STEPHEN VLADECK - University of Texas School of Law

Professor Vladeck is the A. Dalton Cross Professor in Law at the University of Texas School of Law. He is a nationally recognized expert on the federal courts, constitutional law, national security law, and military justice. Professor Vladeck has argued multiple cases before the U.S. Supreme Court and the lower federal courts. He has served as an expert witness both in United States and foreign tribunals. He has been repeatedly recognized for his influential and widely-cited legal scholarship, his prolific popular writing, his teaching, and his service to the legal profession.

Professor Vladeck is co-host, together with Professor Bobby Chesney, of the popular and award-winning “National Security Law Podcast.” He is CNN’s Supreme Court analyst and a co-author of Aspen Publisher’s leading national security law and counterterrorism law casebooks. He is Executive Editor of the Just Security blog and a senior editor of the Lawfare blog.

Professor Vladeck earned a B.A. summa cum laude with Highest Distinction in History and Mathematics from Amherst College and his J.D. from Yale Law School. As a law student, he was the Executive Editor of the Yale Law Journal and the Student Director of the Balancing Civil Liberties & National Security Post-9/11 Litigation Project. Professor Vladeck clerked for the Honorable Marsha S. Berzon on the United States Court of Appeals for the Ninth Circuit and the Honorable Rosemary Barkett on the United States Court of Appeals for the Eleventh Circuit. 

 

JEFFREY WALL - Office of the Solicitor General of the United States

Jeffrey B. Wall is the Principal Deputy Solicitor General and current Acting Solicitor General of the United States.  He has argued 27 cases in the Supreme Court and numerous cases in the courts of appeals.  Before joining the Department of Justice, he was the co-chair of the appellate litigation practice at Sullivan & Cromwell LLP.  He is a former law clerk to Justice Clarence Thomas and Judge J. Harvie Wilkinson III.  Jeff received a J.D. from the University of Chicago Law School and a B.A. from Georgetown University.

 

TIMOTHY ZICK - William & Mary Law School

Timothy Zick is John Marshall Professor of Government and Citizenship at William & Mary. Prior to entering academia, Professor Zick was an associate with Williams and Connolly in Washington, D.C., and Foley Hoag in Boston.
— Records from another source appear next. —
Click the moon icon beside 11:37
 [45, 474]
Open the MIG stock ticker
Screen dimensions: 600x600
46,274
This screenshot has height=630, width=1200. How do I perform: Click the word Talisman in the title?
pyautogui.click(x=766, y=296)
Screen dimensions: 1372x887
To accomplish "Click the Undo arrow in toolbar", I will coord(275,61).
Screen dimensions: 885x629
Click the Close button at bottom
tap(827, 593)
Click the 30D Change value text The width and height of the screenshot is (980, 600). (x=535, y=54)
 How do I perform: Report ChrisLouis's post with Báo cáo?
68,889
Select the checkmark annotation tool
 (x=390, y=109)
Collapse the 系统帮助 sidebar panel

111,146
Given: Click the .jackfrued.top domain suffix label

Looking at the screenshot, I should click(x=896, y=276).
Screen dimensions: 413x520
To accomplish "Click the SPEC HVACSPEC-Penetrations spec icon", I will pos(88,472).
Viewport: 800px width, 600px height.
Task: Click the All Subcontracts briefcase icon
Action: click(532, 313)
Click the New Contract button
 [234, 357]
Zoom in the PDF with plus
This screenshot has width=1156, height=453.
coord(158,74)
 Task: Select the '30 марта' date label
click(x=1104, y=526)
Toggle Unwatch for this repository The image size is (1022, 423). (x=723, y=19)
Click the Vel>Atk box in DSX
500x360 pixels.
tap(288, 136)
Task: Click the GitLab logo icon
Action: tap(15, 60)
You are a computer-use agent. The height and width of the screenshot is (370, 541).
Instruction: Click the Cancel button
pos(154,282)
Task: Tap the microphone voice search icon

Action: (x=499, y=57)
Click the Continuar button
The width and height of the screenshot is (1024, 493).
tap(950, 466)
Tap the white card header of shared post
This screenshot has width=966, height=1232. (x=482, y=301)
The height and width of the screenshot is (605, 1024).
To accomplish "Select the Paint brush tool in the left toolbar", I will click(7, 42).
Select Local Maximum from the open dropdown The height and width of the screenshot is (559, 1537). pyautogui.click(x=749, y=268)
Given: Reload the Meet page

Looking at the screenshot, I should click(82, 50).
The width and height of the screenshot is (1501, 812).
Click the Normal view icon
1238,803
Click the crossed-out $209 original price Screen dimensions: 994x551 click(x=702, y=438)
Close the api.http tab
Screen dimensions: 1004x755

He also served as a Trial Attorney in the Federal Programs Branch of the United States Department of Justice and as law clerk to the Honorable Levin H. Campbell of the United States Court of Appeals for the First Circuit. Prior to joining the faculty at William & Mary, Professor Zick taught at St. John’s University School of Law.

Professor Zick has written on a wide variety of constitutional issues, with a special focus on freedom of speech. He is the author of four books: Speech Out Of Doors: Preserving First Amendment Liberties In Public Places (Cambridge University Press 2009); The Cosmopolitan First Amendment: Protecting Transborder Expressive and Religious Liberties (Cambridge University Press 2013); The Dynamic Free Speech Clause: Freedom of Speech And Its Relation to Other Constitutional Rights (Oxford University Press, 2018); and The First Amendment in the Trump Era (Oxford University Press, 2019).

Professor Zick is a frequent commentator on First Amendment issues in local, national, and international media. He testified before a subcommittee of the U.S. Congress regarding the First Amendment rights of participants in the Occupy Wall Street protests.